Cancer cell migration through narrow constrictions generates compressive stresses on the nucleus that deform it and cause rupture of nuclear membranes. Nuclear membrane rupture allows uncontrolled exchange between nuclear and cytoplasmic contents. Local tensile stresses can also cause nuclear deformations, but whether such deformations are accompanied by nuclear membrane rupture is unknown. Here we used a direct force probe to locally deform the nucleus by applying a transient tensile stress to the nuclear membrane. We found that a transient (∼0.2 s) deformation (∼1% projected area strain) in normal mammary epithelial cells (MCF-10A cells) was sufficient to cause rupture of the nuclear membrane. Nuclear membrane rupture scaled with the magnitude of nuclear deformation and the magnitude of applied tensile stress. Comparison of diffusive fluxes of nuclear probes between wild-type and lamin-depleted MCF-10A cells revealed that lamin A/C, but not lamin B2, protects the nuclear membranes against rupture from tensile stress. Our results suggest that transient nuclear deformations typically caused by local tensile stresses are sufficient to cause nuclear membrane rupture.
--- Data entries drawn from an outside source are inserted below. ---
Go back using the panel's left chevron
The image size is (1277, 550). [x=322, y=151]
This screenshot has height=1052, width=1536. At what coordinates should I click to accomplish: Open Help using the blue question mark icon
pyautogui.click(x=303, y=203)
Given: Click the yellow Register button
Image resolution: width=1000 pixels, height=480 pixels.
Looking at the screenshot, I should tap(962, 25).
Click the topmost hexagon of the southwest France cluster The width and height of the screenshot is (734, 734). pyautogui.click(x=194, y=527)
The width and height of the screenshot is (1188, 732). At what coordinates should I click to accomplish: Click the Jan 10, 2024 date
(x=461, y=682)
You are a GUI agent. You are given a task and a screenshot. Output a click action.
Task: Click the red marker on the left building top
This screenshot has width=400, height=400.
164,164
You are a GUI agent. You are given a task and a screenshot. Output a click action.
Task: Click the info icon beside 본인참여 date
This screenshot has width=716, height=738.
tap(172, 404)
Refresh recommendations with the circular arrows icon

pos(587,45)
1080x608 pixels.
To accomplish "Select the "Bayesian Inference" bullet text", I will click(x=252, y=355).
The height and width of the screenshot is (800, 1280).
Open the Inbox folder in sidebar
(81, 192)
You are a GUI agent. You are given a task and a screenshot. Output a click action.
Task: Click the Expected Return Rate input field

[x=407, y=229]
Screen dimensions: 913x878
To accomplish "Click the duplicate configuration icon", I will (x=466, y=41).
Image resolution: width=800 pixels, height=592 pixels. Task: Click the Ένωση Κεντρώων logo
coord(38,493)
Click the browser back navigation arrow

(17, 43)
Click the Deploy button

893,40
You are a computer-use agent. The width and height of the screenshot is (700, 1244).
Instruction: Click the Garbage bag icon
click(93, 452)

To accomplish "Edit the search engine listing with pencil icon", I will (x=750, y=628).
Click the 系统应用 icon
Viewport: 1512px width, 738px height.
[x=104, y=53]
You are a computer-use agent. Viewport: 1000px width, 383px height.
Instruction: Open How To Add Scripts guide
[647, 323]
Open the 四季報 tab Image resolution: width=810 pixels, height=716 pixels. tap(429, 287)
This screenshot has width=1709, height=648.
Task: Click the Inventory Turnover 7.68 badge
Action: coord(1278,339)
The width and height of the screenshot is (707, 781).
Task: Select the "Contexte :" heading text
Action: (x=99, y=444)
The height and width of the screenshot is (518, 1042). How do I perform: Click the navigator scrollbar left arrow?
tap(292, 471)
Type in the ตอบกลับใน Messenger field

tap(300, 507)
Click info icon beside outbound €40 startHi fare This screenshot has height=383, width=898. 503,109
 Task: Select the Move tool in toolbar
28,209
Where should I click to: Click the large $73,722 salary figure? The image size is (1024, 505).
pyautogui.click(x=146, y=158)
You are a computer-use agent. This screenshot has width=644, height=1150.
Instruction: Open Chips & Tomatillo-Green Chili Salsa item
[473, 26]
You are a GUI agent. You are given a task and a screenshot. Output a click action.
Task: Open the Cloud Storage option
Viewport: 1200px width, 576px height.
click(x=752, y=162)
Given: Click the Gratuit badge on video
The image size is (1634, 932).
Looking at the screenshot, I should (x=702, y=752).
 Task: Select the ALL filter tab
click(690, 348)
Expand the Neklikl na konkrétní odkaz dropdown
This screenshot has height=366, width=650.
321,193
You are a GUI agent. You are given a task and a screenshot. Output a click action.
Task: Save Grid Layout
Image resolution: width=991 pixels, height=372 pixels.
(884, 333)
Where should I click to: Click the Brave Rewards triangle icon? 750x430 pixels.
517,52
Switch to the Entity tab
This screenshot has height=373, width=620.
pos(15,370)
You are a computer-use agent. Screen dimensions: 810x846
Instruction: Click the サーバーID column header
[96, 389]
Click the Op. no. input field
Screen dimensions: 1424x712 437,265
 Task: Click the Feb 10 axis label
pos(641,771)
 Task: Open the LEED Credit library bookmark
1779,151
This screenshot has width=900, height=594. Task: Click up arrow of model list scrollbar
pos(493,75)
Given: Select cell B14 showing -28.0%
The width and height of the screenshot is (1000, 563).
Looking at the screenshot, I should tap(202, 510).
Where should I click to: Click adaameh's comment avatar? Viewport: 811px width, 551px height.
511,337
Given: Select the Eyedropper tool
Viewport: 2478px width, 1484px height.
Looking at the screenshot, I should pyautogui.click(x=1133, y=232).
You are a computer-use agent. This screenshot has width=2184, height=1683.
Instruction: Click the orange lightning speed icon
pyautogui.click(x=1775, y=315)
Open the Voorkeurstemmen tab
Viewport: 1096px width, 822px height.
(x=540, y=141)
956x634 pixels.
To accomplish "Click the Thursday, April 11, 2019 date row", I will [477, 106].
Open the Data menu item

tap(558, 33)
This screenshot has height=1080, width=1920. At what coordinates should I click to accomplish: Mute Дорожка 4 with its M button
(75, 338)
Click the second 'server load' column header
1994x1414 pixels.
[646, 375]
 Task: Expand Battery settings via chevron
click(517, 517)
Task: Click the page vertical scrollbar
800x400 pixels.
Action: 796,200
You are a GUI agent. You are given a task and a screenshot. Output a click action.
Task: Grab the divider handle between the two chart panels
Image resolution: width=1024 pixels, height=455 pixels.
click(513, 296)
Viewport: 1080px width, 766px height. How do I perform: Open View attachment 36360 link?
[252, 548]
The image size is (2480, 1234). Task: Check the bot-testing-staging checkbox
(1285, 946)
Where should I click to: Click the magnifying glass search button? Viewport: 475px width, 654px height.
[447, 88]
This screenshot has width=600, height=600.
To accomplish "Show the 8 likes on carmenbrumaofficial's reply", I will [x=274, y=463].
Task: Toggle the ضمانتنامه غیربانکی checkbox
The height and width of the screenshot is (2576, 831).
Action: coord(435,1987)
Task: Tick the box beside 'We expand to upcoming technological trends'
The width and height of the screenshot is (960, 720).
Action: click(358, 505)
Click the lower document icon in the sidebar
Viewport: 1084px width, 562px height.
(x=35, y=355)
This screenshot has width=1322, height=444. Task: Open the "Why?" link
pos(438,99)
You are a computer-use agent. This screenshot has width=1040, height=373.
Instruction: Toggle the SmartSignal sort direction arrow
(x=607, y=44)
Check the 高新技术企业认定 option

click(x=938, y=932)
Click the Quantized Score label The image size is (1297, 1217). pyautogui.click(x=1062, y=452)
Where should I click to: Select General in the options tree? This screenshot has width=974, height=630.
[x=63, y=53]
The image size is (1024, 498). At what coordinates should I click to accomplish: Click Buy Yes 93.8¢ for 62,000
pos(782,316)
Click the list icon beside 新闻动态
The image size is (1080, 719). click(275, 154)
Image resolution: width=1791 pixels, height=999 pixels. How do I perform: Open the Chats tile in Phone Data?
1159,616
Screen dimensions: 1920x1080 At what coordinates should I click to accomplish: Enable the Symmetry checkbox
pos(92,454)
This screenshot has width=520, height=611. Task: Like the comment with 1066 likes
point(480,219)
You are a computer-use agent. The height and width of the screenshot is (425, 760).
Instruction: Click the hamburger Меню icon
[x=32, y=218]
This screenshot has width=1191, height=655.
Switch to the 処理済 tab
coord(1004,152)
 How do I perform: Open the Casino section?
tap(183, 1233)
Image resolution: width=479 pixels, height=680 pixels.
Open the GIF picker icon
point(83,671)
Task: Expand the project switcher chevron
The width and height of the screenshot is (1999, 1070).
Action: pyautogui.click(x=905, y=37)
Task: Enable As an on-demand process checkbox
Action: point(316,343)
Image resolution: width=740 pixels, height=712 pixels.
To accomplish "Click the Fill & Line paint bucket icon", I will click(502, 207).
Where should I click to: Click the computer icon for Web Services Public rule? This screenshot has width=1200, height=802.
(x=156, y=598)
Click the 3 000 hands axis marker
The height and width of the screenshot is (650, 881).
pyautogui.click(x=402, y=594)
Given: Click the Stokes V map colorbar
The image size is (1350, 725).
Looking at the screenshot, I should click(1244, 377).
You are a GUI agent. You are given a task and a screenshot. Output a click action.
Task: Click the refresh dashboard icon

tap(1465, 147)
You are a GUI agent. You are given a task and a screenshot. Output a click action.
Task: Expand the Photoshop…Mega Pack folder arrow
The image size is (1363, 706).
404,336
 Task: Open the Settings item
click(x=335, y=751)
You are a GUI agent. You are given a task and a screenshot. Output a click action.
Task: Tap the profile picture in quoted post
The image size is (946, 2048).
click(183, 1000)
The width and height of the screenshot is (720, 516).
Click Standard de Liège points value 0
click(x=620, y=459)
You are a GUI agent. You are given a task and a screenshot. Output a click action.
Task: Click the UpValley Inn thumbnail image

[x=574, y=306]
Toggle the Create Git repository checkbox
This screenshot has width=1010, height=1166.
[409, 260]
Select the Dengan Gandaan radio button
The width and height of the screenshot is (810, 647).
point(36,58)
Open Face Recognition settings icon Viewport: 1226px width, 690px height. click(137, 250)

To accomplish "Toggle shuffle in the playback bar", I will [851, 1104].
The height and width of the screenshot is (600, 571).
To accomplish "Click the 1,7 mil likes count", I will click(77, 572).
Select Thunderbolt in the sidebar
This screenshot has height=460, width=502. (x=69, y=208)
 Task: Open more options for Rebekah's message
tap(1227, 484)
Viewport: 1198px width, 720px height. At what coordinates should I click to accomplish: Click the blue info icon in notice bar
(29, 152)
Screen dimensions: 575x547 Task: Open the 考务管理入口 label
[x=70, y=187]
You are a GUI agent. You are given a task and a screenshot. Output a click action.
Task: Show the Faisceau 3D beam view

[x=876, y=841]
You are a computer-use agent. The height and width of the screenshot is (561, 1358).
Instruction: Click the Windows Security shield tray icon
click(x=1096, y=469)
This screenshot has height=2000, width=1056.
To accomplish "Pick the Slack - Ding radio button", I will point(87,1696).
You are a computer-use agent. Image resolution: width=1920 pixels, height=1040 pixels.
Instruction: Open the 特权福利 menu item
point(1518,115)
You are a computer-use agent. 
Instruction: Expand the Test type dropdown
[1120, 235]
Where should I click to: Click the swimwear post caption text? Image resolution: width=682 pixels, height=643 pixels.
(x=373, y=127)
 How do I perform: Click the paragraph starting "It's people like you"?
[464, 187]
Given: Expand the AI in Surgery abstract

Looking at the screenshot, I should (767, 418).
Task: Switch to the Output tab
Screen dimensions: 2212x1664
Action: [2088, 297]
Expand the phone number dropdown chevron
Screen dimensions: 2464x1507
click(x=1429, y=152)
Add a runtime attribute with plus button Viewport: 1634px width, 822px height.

Repair of nuclear ruptures requires barrier-to-autointegration factor.

Cell nuclei rupture following exposure to mechanical force and/or upon weakening of nuclear integrity, but nuclear ruptures are repairable. Barrier-to-autointegration factor (BAF), a small DNA-binding protein, rapidly localizes to nuclear ruptures; however, its role at these rupture sites is unknown. Here, we show that it is predominantly a nonphosphorylated cytoplasmic population of BAF that binds nuclear DNA to rapidly and transiently localize to the sites of nuclear rupture, resulting in BAF accumulation in the nucleus. BAF subsequently recruits transmembrane LEM-domain proteins, causing their accumulation at rupture sites. Loss of BAF impairs recruitment of LEM-domain proteins and nuclear envelope membranes to nuclear rupture sites and prevents nuclear envelope barrier function restoration. Simultaneous depletion of multiple LEM-domain proteins similarly inhibits rupture repair. LEMD2 is required for recruitment of the ESCRT-III membrane repair machinery to ruptures; however, neither LEMD2 nor ESCRT-III is required to repair ruptures. These results reveal a new role for BAF in the response to and repair of nuclear ruptures.